WHAT TO PRODUCE:
Reproduce, unchanged, the lines of the data from the one containing "Switch to the Properties tab" through the one containing "the Sorting Weights", including both.

DATA LISTING:
==========

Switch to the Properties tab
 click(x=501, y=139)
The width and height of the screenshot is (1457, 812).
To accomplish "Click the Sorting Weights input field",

==========

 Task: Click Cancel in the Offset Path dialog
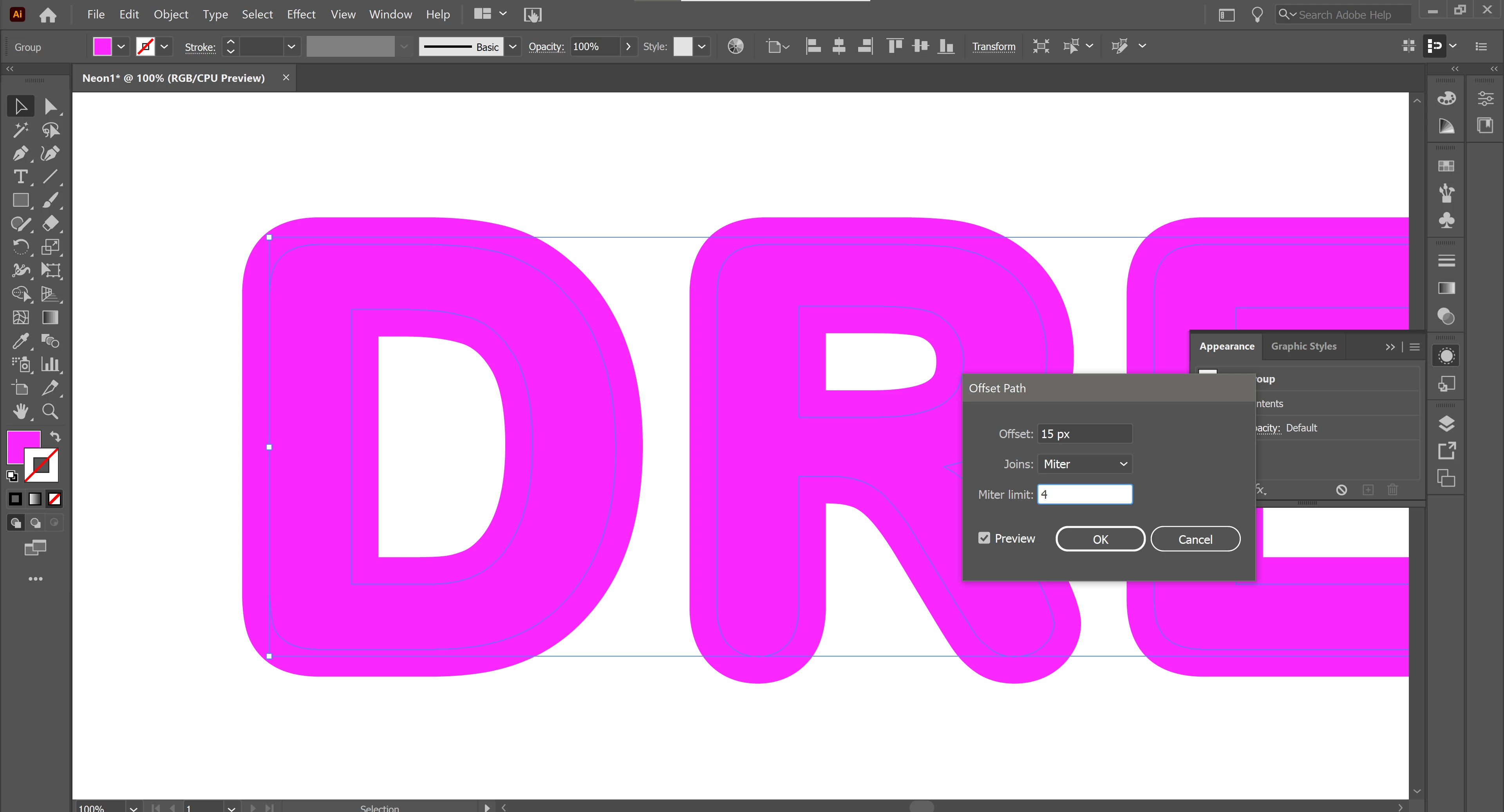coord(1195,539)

==========

ANSWER TO THE PROBLEM:
Switch to the Properties tab
 click(x=501, y=139)
The width and height of the screenshot is (1457, 812).
To accomplish "Click the Sorting Weights input field",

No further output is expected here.